MANILA, Philippines (AP) — A Philippine university professor who became a peace negotiator and helped ease decades of Muslim insurgency violence in her country and an Indian doctor, who chose to work in a far-flung rural region to reach poor cancer patients desperately in need of medical help were among those who won this year’s Ramon Magsaysay Awards — regarded as Asia’s version of the Nobel Prize.
The other winners announced on Thursday were a London-educated lawyer who turned away from a life of privilege in Bangladesh to lead a movement providing education to poor children and an East Timor farmer, who uses his songs to campaign for food security and environmental protection.
The annual awards are named after a Philippine president, who died in a 1957 plane crash, and honor “greatness of spirit” in selfless service to people across Asia. The winners will be presented with their awards at the Metropolitan Theatre in Manila on Nov. 11.
“They are Asia’s torchbearers of hope, illuminating the lives of millions,” said Susanna Afan, president of the Ramon Magsaysay Award Foundation. The winners “have offered their respective societies successful and replicable solutions to some of our most pressing challenges and have reminded us all of our common humanity.”
Miriam Coronel-Ferrer is a pro-democracy and peace activist, who served as a political science professor at the state-run University of the Philippines. In 2012, she was appointed government negotiator for peace talks with the Moro Islamic Liberation Front, then the largest Muslim separatist group in the south of the predominantly Roman Catholic nation.
The talks led to the signing of a 2014 Muslim autonomy deal that eased decades of deadly fighting in southern Mindanao region, homeland of minority Muslims, and provided for the laying down of weapons and the return to normal life of tens of thousands of rebels, who were to be given livelihood assistance.
After the successful peace talks, Coronel-Ferrer pressed on with her peace work beyond the Philippines and became a member in 2018 of a United Nations standby team of mediation advisers. For three years, she got involved in U.N. peace missions in Afghanistan, Kosovo, Iraq, the Maldives and in Southeast Asia, the award foundation said.
“Conflicts,” Coronel-Ferrer said in a statement, “are best resolved not through the annihilation of one party, but by the mutual transformation of all players towards a common vision and shared responsibilities and accountability."
Indian doctor Ravi Kannan R., a surgical oncologist, left a key post in the Adyar Cancer Institute, a major cancer treatment facility in the southern Indian city of Chennai, to work and live in an impoverished northeastern rural region, where access to medical care was difficult.
In 2007, he led the Cachar Cancer Hospital and Research Centre, a small hospital with a staff of just 23 that would later considerably expand and employ more than 450 personnel under his leadership. It now provides free or subsidized cancer treatments to about 5,000 new patients a year. Its hospital teams travel long distances to train family members of rural patients in pain management and palliative care and provide free medicines, the awards foundation said.

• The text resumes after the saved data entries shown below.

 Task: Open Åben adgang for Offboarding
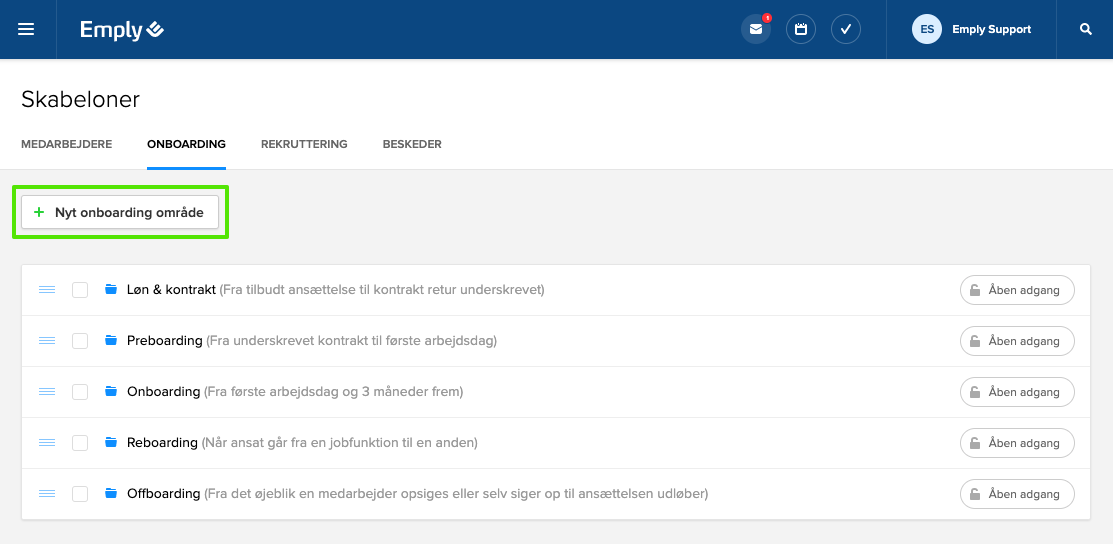tap(1016, 494)
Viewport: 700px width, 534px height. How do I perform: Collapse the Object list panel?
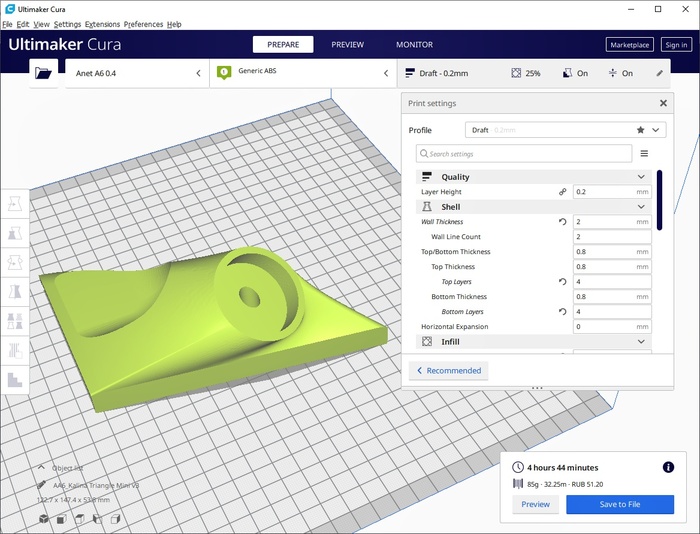[43, 467]
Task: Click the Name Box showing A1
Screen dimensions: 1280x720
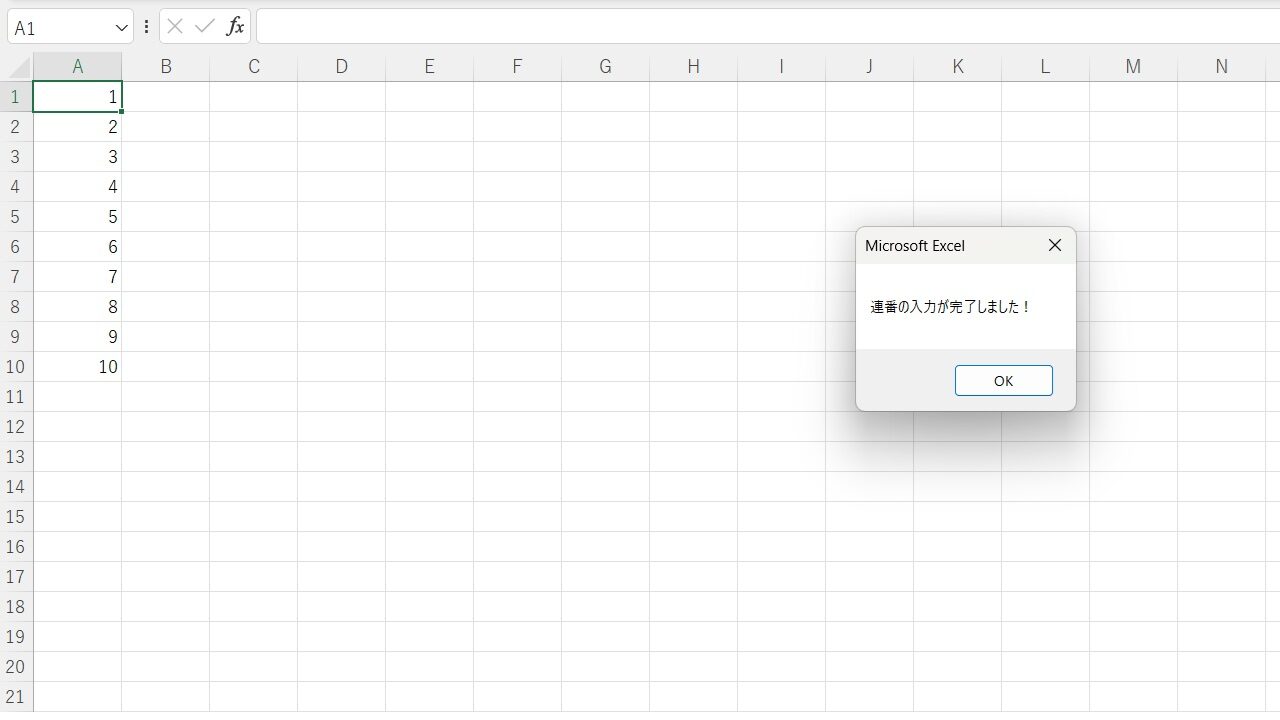Action: 58,28
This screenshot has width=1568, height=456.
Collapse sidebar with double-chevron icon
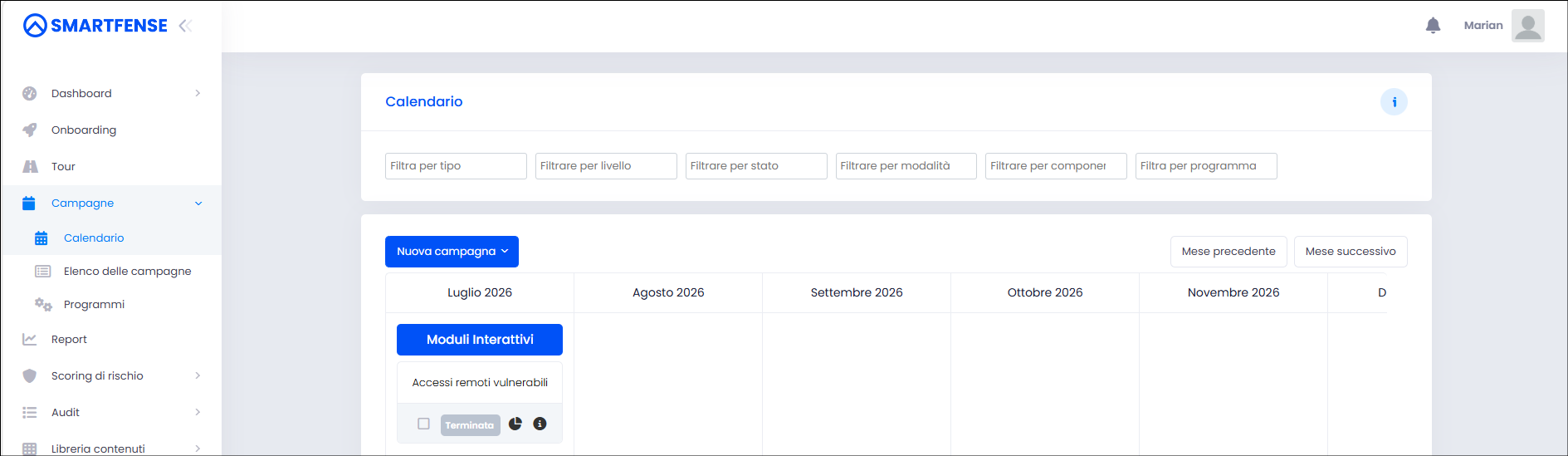pos(185,26)
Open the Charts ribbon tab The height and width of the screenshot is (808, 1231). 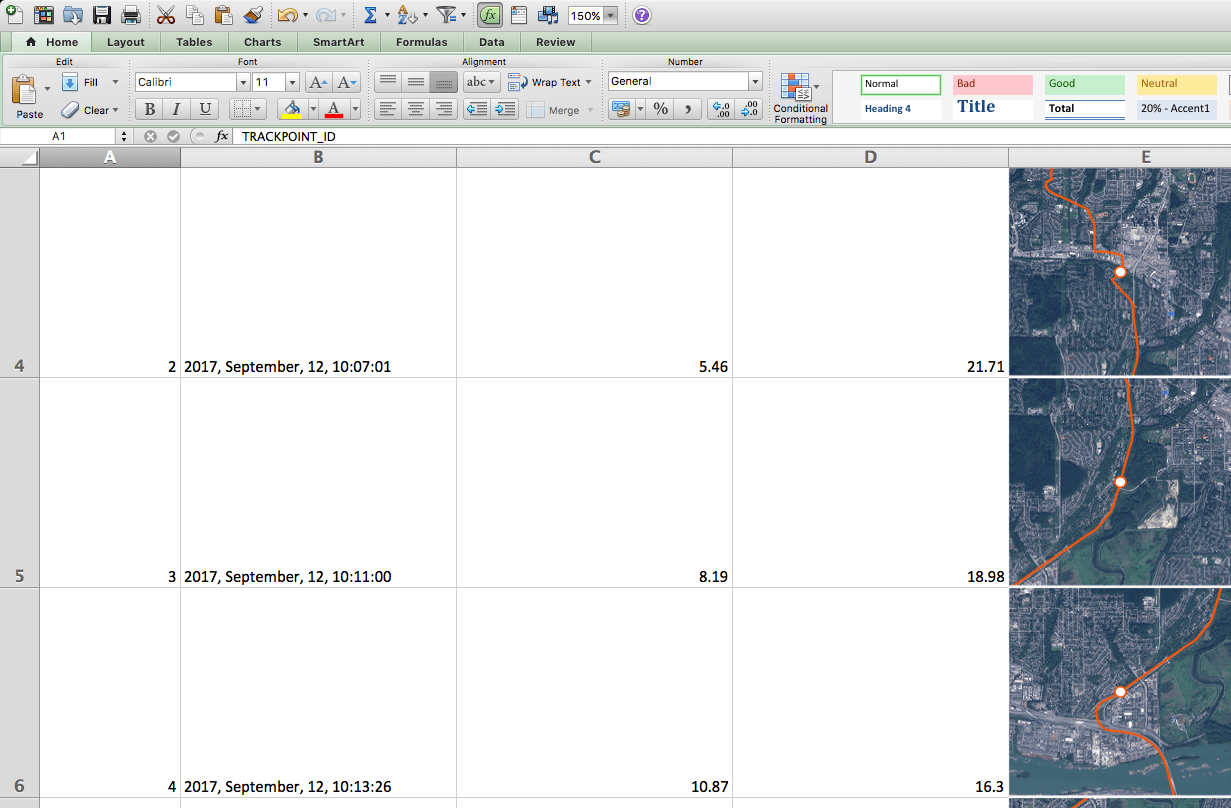pyautogui.click(x=262, y=42)
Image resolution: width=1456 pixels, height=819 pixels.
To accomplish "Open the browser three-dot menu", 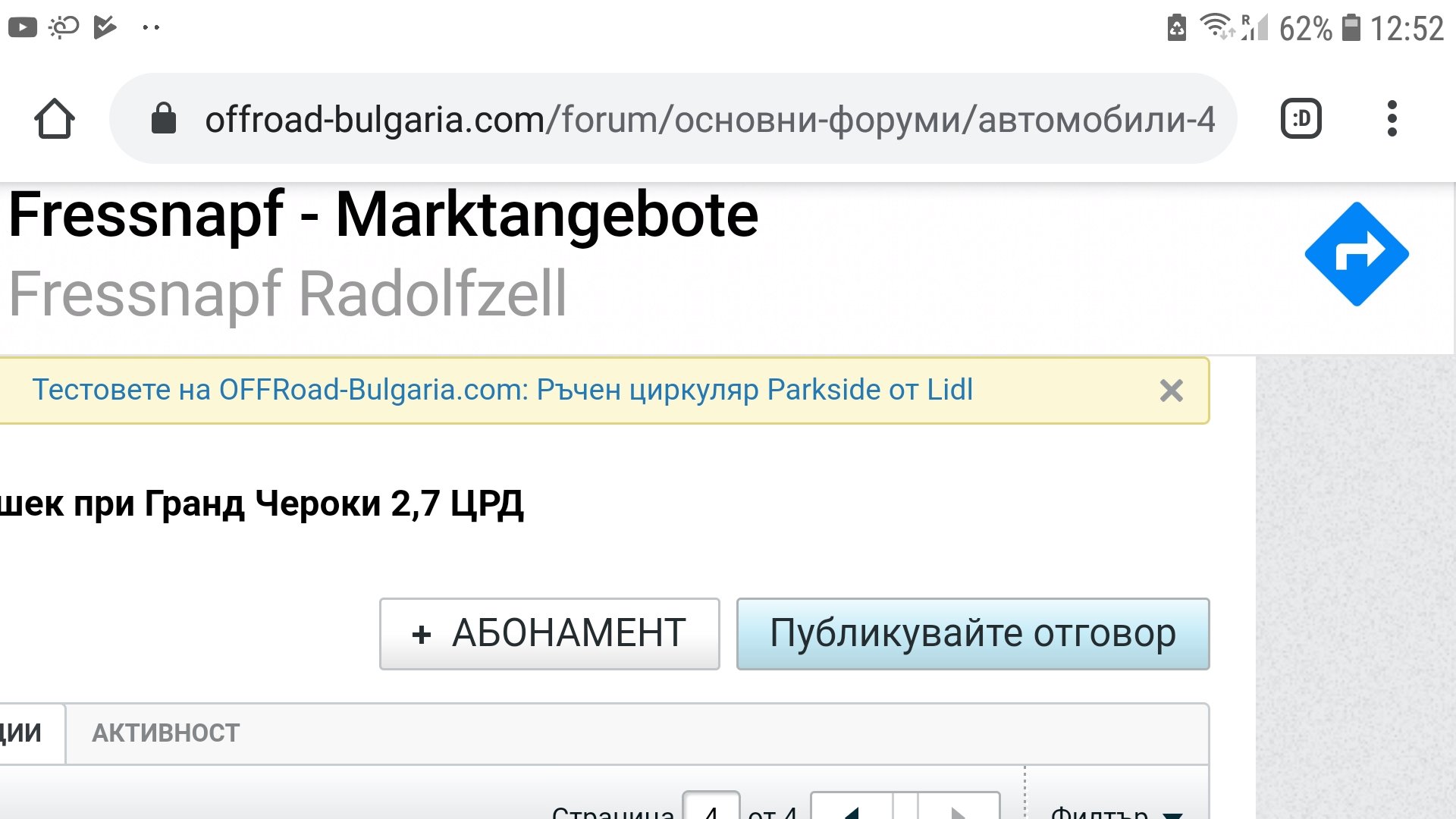I will coord(1392,119).
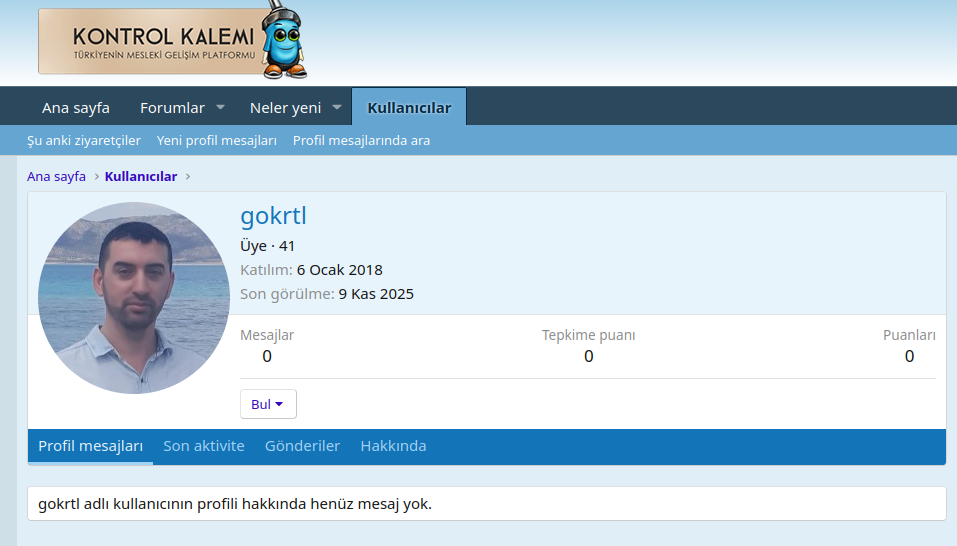Click Kullanıcılar in the breadcrumb trail
Image resolution: width=957 pixels, height=546 pixels.
pos(141,176)
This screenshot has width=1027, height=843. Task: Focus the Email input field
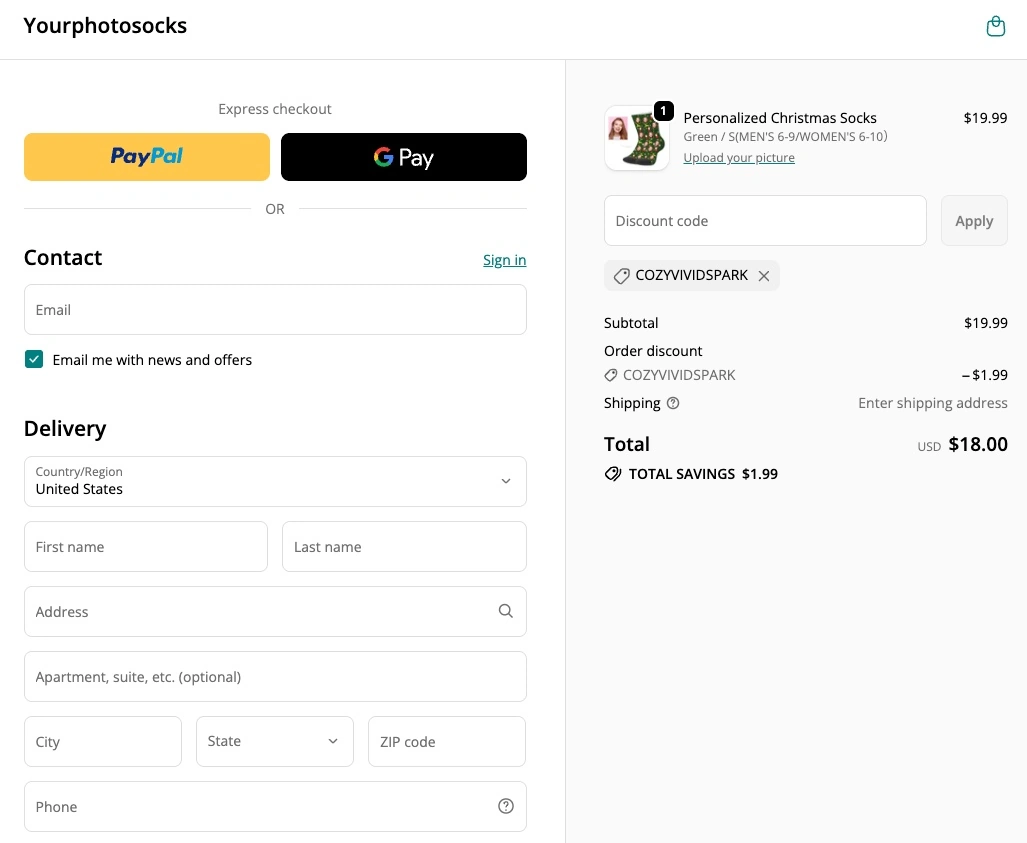275,310
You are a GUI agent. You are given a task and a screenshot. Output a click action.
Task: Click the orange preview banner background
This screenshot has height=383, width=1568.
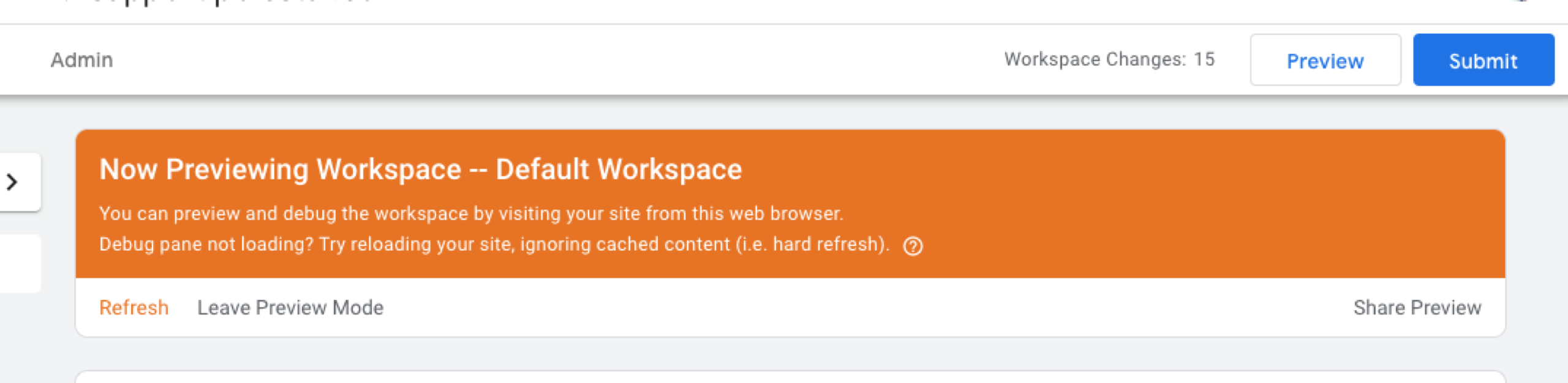pyautogui.click(x=1164, y=202)
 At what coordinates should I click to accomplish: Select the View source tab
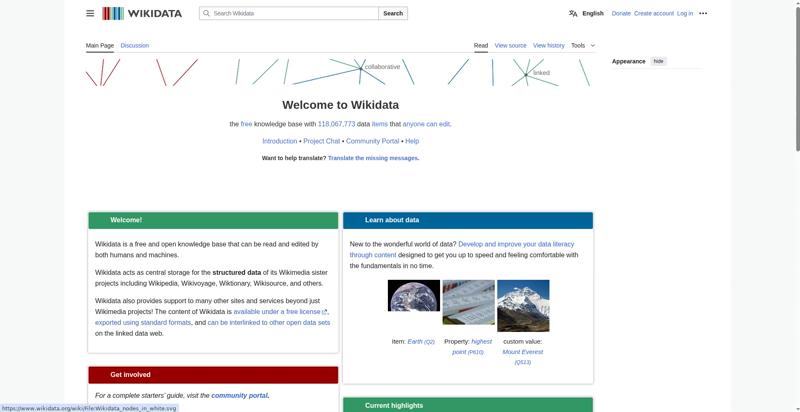(510, 45)
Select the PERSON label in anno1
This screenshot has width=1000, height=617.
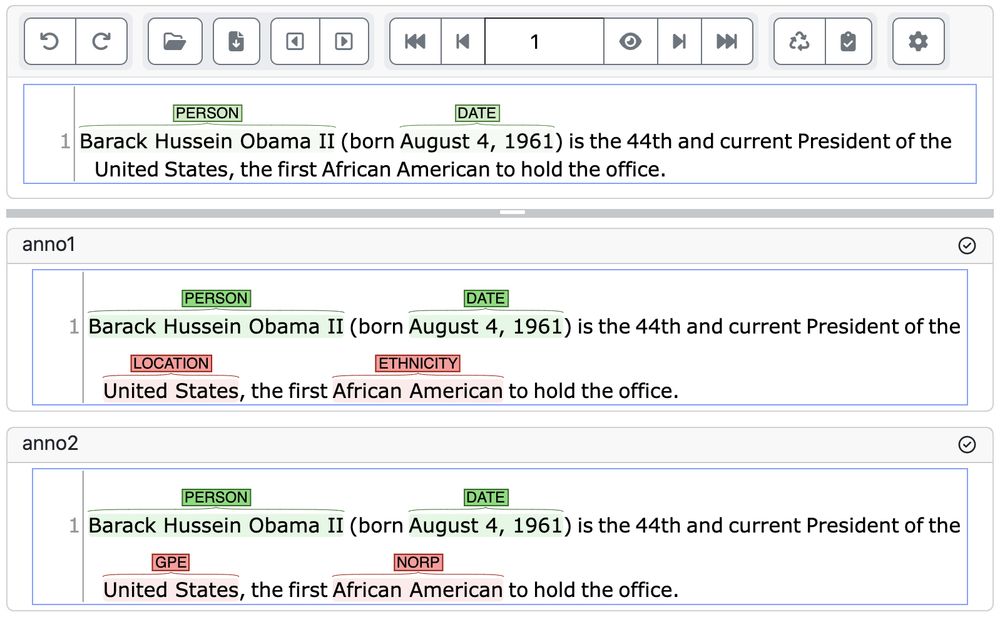(216, 298)
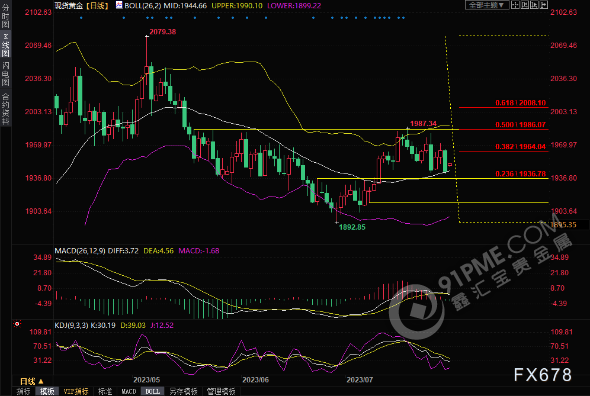Switch to the 分时图 side tab
590x396 pixels.
(5, 16)
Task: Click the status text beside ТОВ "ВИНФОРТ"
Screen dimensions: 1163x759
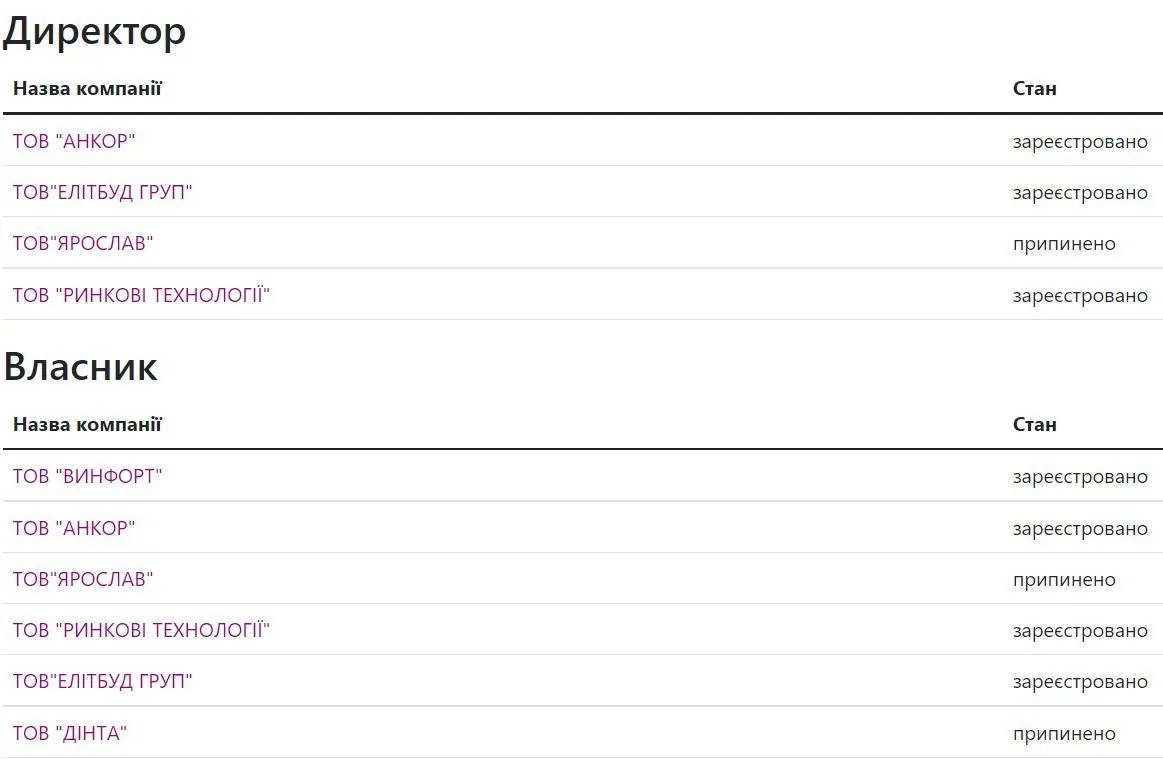Action: [x=1080, y=477]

"No one should be denied access to treatment due to want of money,” Kannan said.
He won the award for “his devotion to his profession’s highest ideals of public service, his combination of skill, commitment and compassion in pushing the boundaries of people-centered, pro-poor health care and cancer care and for having built, without expectation of reward, a beacon of hope for millions,” the foundation said.
Eugenio Lemos, who studied agriculture and promotes organic farming in East Timor, was recognized for his work in helping achieve sufficient food for people and instill the value of safeguarding the environment and social equality. “He is an activist, a songwriter and a singer who uses his songs as a medium to communicate the social issues he cares about,” the foundation said.
In 2001, Lemos launched a group to organize training camps for young people on organic gardening and ensuring water supply through “rainwater harvesting” and building ponds and terraces that store water and regenerate springs.
More than 1,000 water collection ponds have been built and 300 springs revived since then, benefitting over 400,000 residents or almost a third of East Timor’s population, according to the foundation.
Korvi Rakshand of Bangladesh earned a law degree from the University of London and seemed destined for a lucrative career in law or business. Instead, he launched a project with his friends in 2007 to teach English to poor children to give them a better chance of getting jobs.
The decision came after he came upon a group of children scavenging for scraps in a dump, spending some time playing with them and sharing food out of empathy. When he was leaving, a little girl approached and asked him to take her to his home because she had none. “This shocked him and left him feeling so helpless and guilty,” the foundation said.
From just one classroom with 17 students, his educational foundation now has 206 classrooms and is helping 30,000 students. It has also ventured into other causes, including promoting democracy and good governance. It has set up a so-called “Safe Haven Project,” which supports the physical and mental well-being of children of Rohingya refugees from Myanmar who are encamped in Bangladesh, the foundation said.